(Stored data)
^^^^^^^^

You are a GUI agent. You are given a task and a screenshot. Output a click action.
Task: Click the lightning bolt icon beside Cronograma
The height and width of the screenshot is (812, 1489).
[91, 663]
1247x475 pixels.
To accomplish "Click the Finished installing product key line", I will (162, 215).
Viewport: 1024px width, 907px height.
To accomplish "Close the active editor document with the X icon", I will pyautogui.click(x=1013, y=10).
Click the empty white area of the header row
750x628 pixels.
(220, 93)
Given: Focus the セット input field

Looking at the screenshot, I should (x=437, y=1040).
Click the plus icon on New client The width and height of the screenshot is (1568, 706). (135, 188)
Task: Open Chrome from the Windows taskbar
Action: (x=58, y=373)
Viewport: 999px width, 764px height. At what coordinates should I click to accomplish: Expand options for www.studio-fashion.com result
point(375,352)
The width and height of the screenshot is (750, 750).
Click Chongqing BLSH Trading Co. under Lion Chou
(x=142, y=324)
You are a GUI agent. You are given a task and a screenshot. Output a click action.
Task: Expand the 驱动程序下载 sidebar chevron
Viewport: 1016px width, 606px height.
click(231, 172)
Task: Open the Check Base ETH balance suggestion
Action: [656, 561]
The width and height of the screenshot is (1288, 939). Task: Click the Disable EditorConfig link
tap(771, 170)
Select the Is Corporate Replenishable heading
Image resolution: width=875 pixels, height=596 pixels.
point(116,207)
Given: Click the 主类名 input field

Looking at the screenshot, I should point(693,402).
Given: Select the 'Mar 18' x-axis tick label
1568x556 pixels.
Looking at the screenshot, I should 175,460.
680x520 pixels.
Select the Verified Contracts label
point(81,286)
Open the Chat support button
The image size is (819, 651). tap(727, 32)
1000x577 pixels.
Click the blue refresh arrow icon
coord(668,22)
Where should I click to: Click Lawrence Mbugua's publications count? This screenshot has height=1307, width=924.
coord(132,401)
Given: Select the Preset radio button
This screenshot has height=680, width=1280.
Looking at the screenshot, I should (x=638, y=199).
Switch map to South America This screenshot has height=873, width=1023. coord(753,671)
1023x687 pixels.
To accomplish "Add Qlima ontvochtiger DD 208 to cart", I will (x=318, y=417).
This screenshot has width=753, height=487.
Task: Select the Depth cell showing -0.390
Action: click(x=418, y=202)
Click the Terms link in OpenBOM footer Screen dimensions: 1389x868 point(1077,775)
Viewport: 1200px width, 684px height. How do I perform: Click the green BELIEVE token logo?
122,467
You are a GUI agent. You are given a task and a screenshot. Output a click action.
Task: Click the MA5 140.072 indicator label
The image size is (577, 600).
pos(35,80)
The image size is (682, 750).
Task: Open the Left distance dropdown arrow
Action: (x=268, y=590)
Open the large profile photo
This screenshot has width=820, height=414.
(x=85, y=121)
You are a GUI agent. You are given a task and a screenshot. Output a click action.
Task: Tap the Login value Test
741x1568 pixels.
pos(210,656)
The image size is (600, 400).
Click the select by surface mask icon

^^^^^^^^

Try it:
A faithful, complete copy of the entries above is required.

Answer box:
You are a GUI agent. You are given a task and a screenshot. Output a click action.
Task: Click the lightning bolt icon beside Cronograma
The height and width of the screenshot is (812, 1489).
[91, 663]
1247x475 pixels.
To accomplish "Click the Finished installing product key line", I will (162, 215).
Viewport: 1024px width, 907px height.
To accomplish "Close the active editor document with the X icon", I will pyautogui.click(x=1013, y=10).
Click the empty white area of the header row
750x628 pixels.
(220, 93)
Given: Focus the セット input field

Looking at the screenshot, I should (x=437, y=1040).
Click the plus icon on New client The width and height of the screenshot is (1568, 706). (135, 188)
Task: Open Chrome from the Windows taskbar
Action: (x=58, y=373)
Viewport: 999px width, 764px height. At what coordinates should I click to accomplish: Expand options for www.studio-fashion.com result
point(375,352)
The width and height of the screenshot is (750, 750).
Click Chongqing BLSH Trading Co. under Lion Chou
(x=142, y=324)
You are a GUI agent. You are given a task and a screenshot. Output a click action.
Task: Expand the 驱动程序下载 sidebar chevron
Viewport: 1016px width, 606px height.
click(231, 172)
Task: Open the Check Base ETH balance suggestion
Action: [656, 561]
The width and height of the screenshot is (1288, 939). Task: Click the Disable EditorConfig link
tap(771, 170)
Select the Is Corporate Replenishable heading
Image resolution: width=875 pixels, height=596 pixels.
point(116,207)
Given: Click the 主类名 input field

Looking at the screenshot, I should point(693,402).
Given: Select the 'Mar 18' x-axis tick label
1568x556 pixels.
Looking at the screenshot, I should 175,460.
680x520 pixels.
Select the Verified Contracts label
point(81,286)
Open the Chat support button
The image size is (819, 651). tap(727, 32)
1000x577 pixels.
Click the blue refresh arrow icon
coord(668,22)
Where should I click to: Click Lawrence Mbugua's publications count? This screenshot has height=1307, width=924.
coord(132,401)
Given: Select the Preset radio button
This screenshot has height=680, width=1280.
Looking at the screenshot, I should (x=638, y=199).
Switch map to South America This screenshot has height=873, width=1023. coord(753,671)
1023x687 pixels.
To accomplish "Add Qlima ontvochtiger DD 208 to cart", I will (x=318, y=417).
This screenshot has width=753, height=487.
Task: Select the Depth cell showing -0.390
Action: click(x=418, y=202)
Click the Terms link in OpenBOM footer Screen dimensions: 1389x868 point(1077,775)
Viewport: 1200px width, 684px height. How do I perform: Click the green BELIEVE token logo?
122,467
You are a GUI agent. You are given a task and a screenshot. Output a click action.
Task: Click the MA5 140.072 indicator label
The image size is (577, 600).
pos(35,80)
The image size is (682, 750).
Task: Open the Left distance dropdown arrow
Action: (x=268, y=590)
Open the large profile photo
This screenshot has width=820, height=414.
(x=85, y=121)
You are a GUI agent. You are given a task and a screenshot. Output a click action.
Task: Tap the Login value Test
741x1568 pixels.
pos(210,656)
The image size is (600, 400).
Click the select by surface mask icon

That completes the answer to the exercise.